Let $H_k = \text{span }\left\{ e_1, ..., e_k \right\}$ and $H_k$ is a closed subspace of Hilbert Space H.
We define the projection: $$P_{H_k} x = \sum_{j=1}^k \langle x, e_j \rangle e_j$$
But why exactly? Is there maybe a geometrical proof (with the help of Pythagorean Theorem)? I especially don't understand from where $\langle x, e_j \rangle$ is coming from
Suppose $\sum_{i=1}^k a_i e_i$ is the projection of some $x$ onto $H_k$. Then, $x - \sum_{i=1}^k a_i e_i$ is perpendicular to $H_k$, and in particular, each $e_i$. We can write: $$x = \left(x - \sum_{i=1}^k a_i e_i\right) + \sum_{i=1}^ka_i e_i. \tag{$\star$}$$ Now, take the inner product of each side of $(\star)$ with respect to $e_j$. Then, \begin{align*} \langle x, e_j \rangle &= \left\langle x - \sum_{i=1}^k a_i e_i, e_j\right\rangle + \sum_{i=1}^k\langle a_i e_i, e_j\rangle \\ &= 0 + \sum_{i=1}^k a_i \langle e_i, e_j \rangle = a_j. \end{align*} If we replace this formula for $a_j$ into the sum $\sum_{i=1}^k a_i e_i$, we obtain precisely the projection formula from the question.
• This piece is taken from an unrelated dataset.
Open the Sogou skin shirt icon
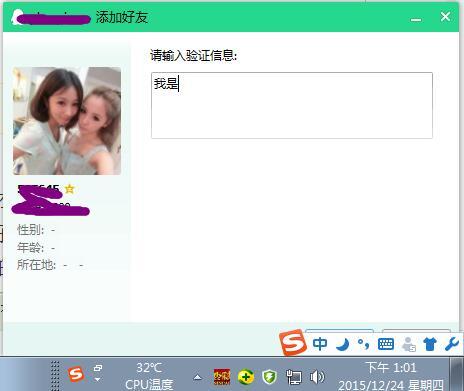Image resolution: width=464 pixels, height=391 pixels. point(430,344)
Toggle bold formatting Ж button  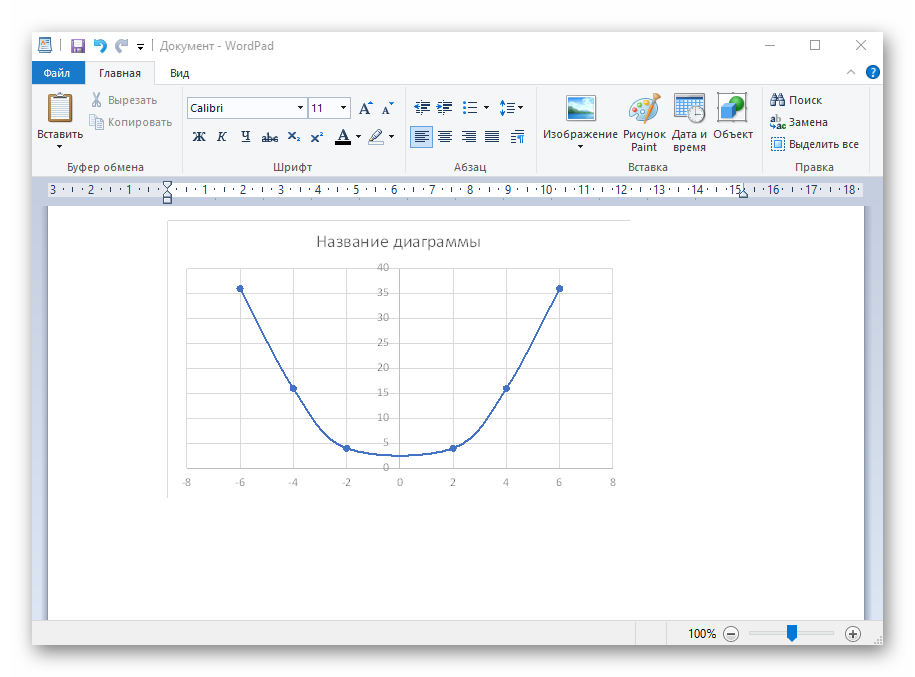[x=199, y=137]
Note also that, if we have a finite-dimensional Hilbert space with orthonormal basis $(e_1, \ldots, e_n)$, and we "project" a vector $x$ onto the entire space, then we should get $x$ back, leading to the helpful formula: $$x = \sum_{i=1}^n \langle x, e_i \rangle e_i.$$